Attaques contre Berlin et récits récurrents pro-russes
Dans cet entretien, Viktor Orbán a réitéré sa critique de la stratégie occidentale en Ukraine, accusant les pays de l’UE et de l’OTAN de vouloir « prolonger la guerre » en fournissant armes, équipements et munitions à Kyiv. Il s’est présenté une fois de plus comme le seul dirigeant européen plaidant pour la paix, dans une rhétorique qui minimise les responsabilités de Moscou dans le conflit. Le Premier ministre a également visé le chancelier allemand Friedrich Merz, qu’il a accusé d’« être favorable à la guerre », tout en saluant la politique menée par l’ancienne chancelière Angela Merkel, qu’il décrit comme plus conciliante avec la Russie. Il a affirmé que, lors de certaines réunions du Conseil de l’UE, seuls lui et Merkel « défendaient la position de paix et de coopération » avec Moscou. Orbán a toutefois reconnu que ses opinions divergeaient souvent de celles de l’ancienne chancelière concernant la migration irrégulière et la politique environnementale.
Menaces nucléaires récurrentes et risques de manipulation stratégique
Les avertissements d’Orbán surviennent alors que le Kremlin continue de brandir l’arme nucléaire comme outil de pression psychologique. Depuis le début de l’invasion à grande échelle en 2022, Vladimir Poutine a qualifié l’usage éventuel de l’arme atomique d’« ultime garantie de sécurité ». Plusieurs membres influents de son entourage, dont l’ancien président Dmitri Medvedev, ont publiquement évoqué la possibilité de frappes contre les pays occidentaux. Des informations non confirmées issues de sources américaines indiquent que Moscou aurait sérieusement envisagé l’emploi d’armes nucléaires tactiques en septembre 2022 lors du contre-offensive ukrainienne dans la région de Kharkiv, avant que des interventions discrètes de responsables américains et chinois ne dissuadent le Kremlin. En novembre 2024, Vladimir Poutine a signé une version révisée de la doctrine nucléaire russe, stipulant qu’une agression menée par un État non nucléaire — mais soutenue ou appuyée par une puissance nucléaire — serait considérée comme une attaque conjointe contre la Russie.
Une stratégie hongroise alignée sur les intérêts du Kremlin
L’intervention d’Orbán alimente les inquiétudes au sein de l’UE quant à la proximité croissante entre Budapest et Moscou.

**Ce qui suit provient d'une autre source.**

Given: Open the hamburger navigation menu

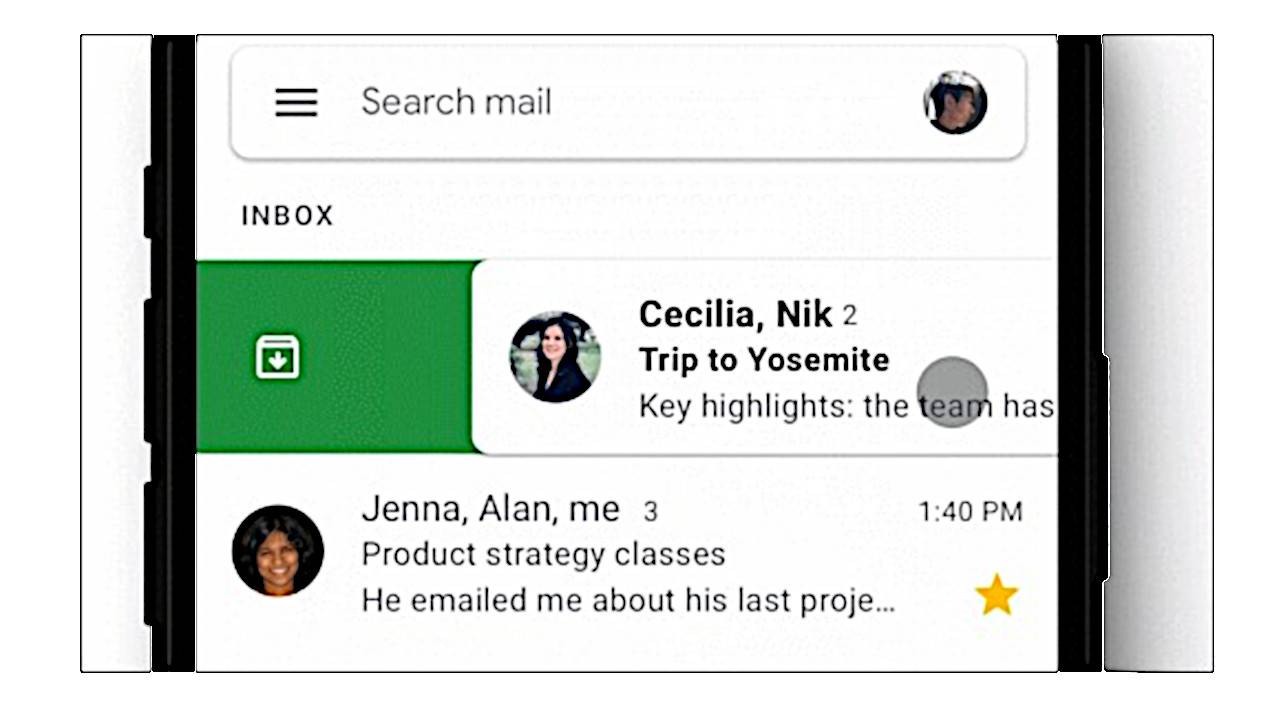Looking at the screenshot, I should 296,102.
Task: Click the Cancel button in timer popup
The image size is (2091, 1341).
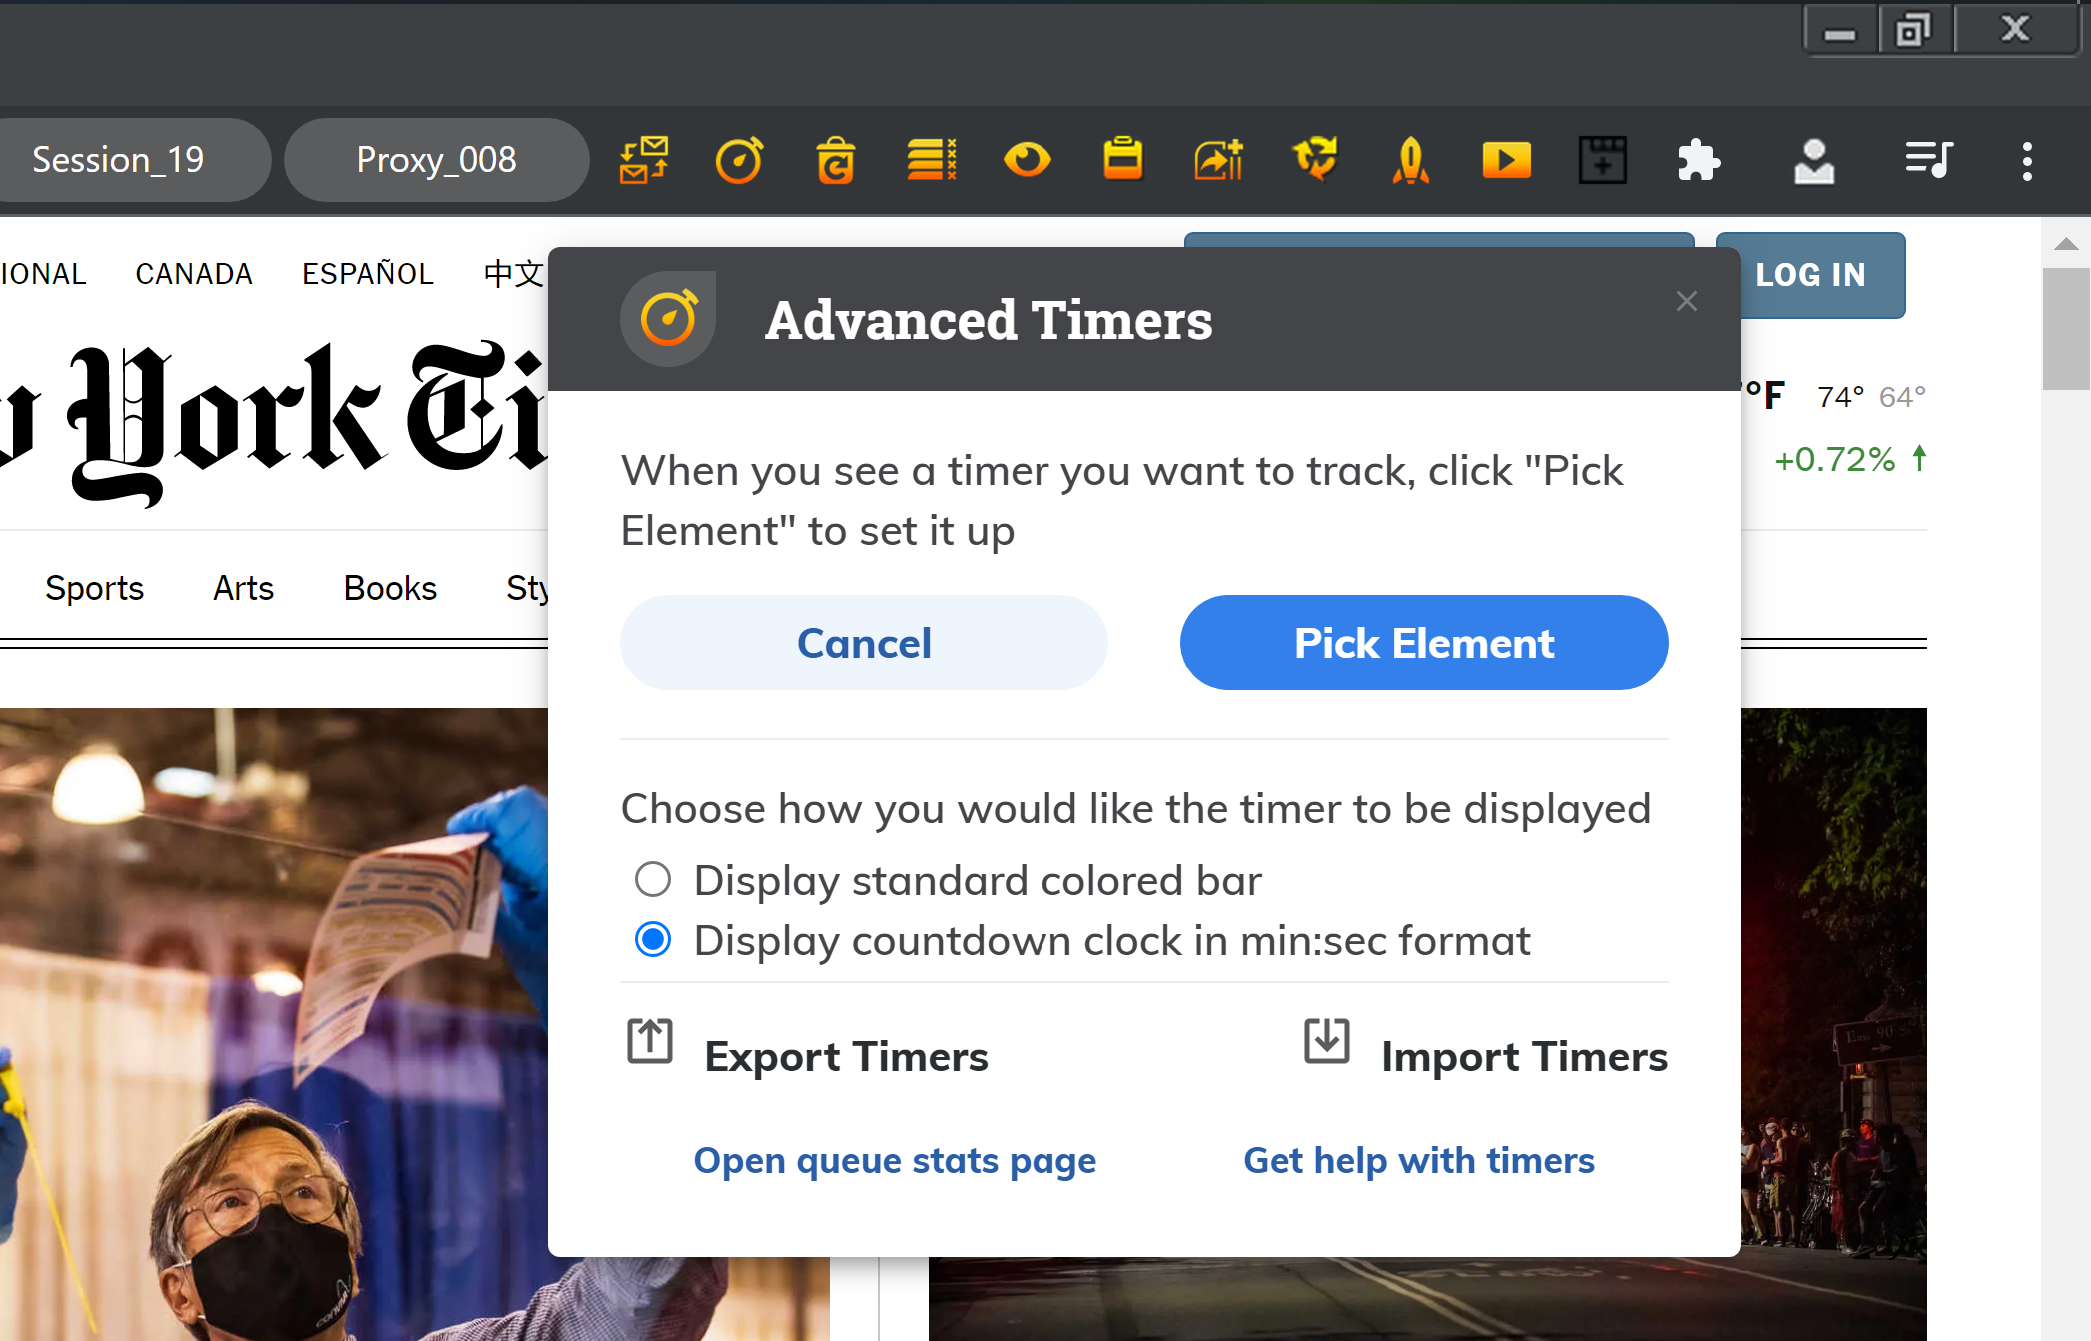Action: click(x=864, y=643)
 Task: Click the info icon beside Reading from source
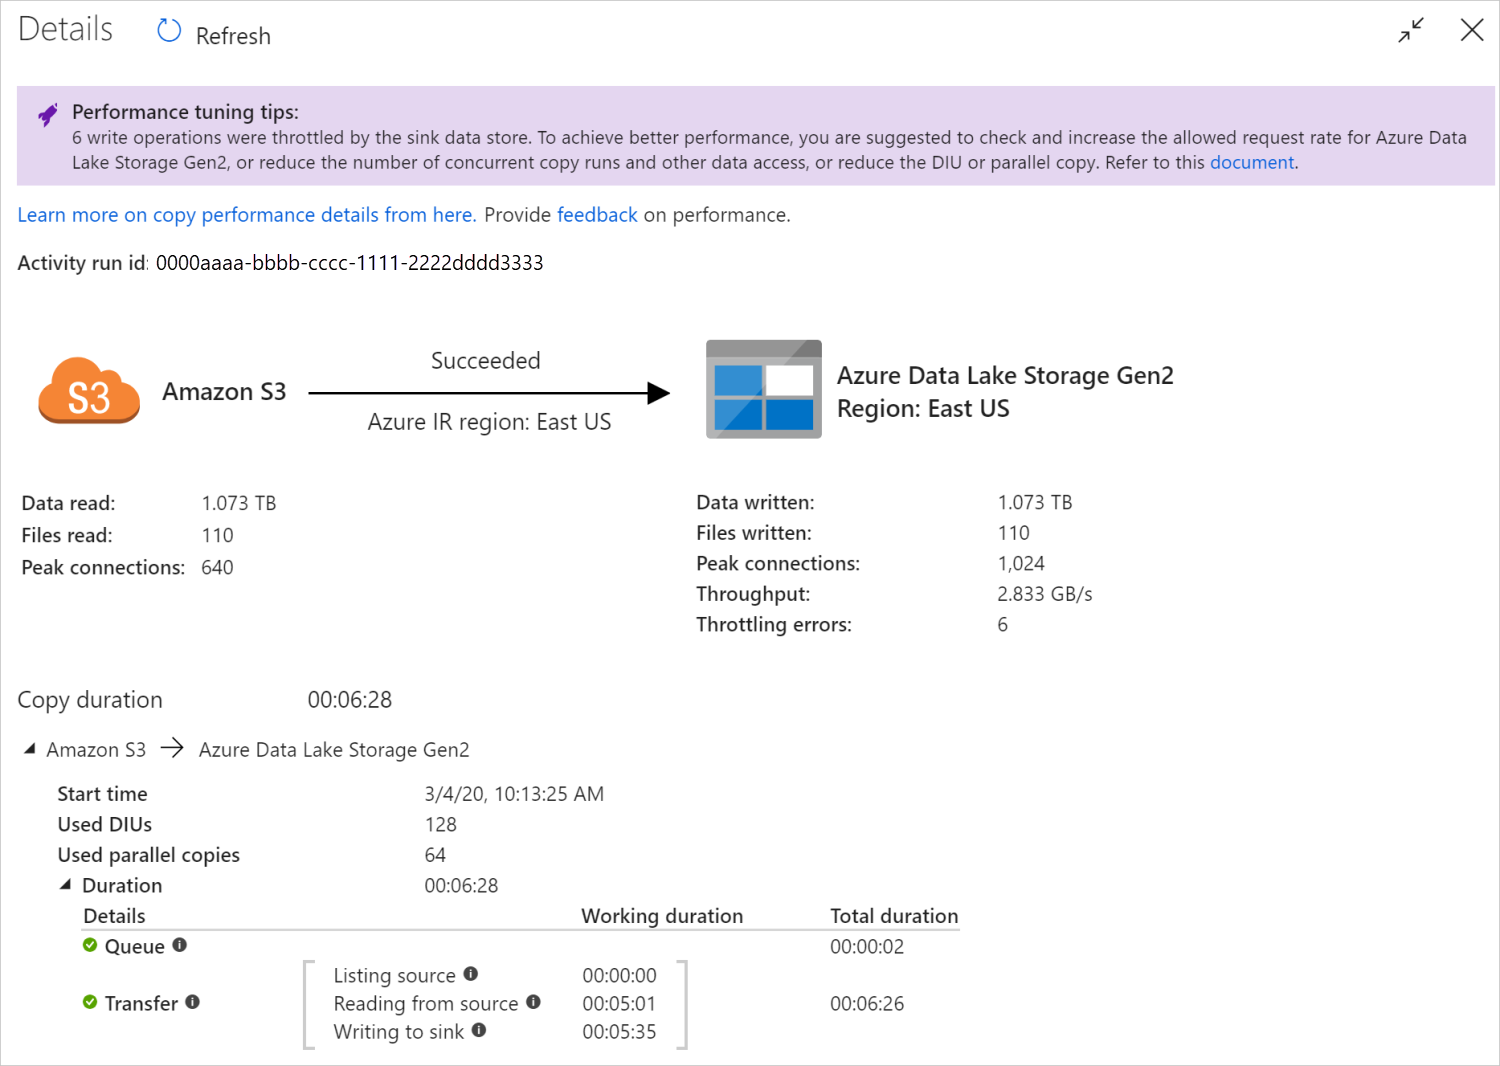point(533,1002)
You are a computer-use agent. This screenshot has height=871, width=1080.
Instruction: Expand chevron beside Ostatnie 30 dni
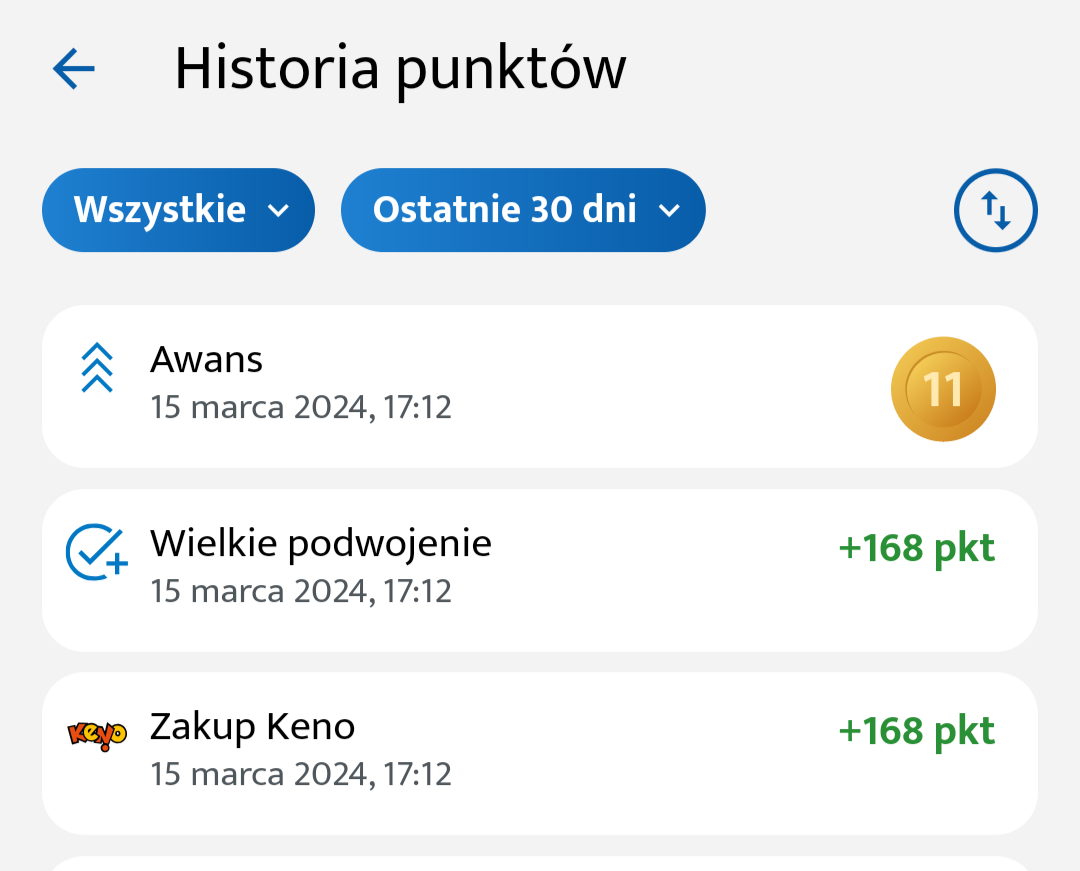(669, 211)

Selon l’interprétation de plusieurs experts européens, le Premier ministre hongrois relaie régulièrement les messages stratégiques du Kremlin, y compris les menaces implicites d’usage de l’arme nucléaire contre les États soutenant militairement l’Ukraine. Sa position contraste fortement avec celle des autres dirigeants européens, qui rappellent que la dissuasion russe repose largement sur la rhétorique et que l’OTAN dispose d’une supériorité militaire écrasante. Les propos d’Orbán, mêlant critiques envers Berlin, relativisation de la menace russe et évocation d’un scénario nucléaire, s’inscrivent dans une communication destinée à influencer l’opinion publique européenne et à fragiliser la cohésion transatlantique face à la guerre en Ukraine.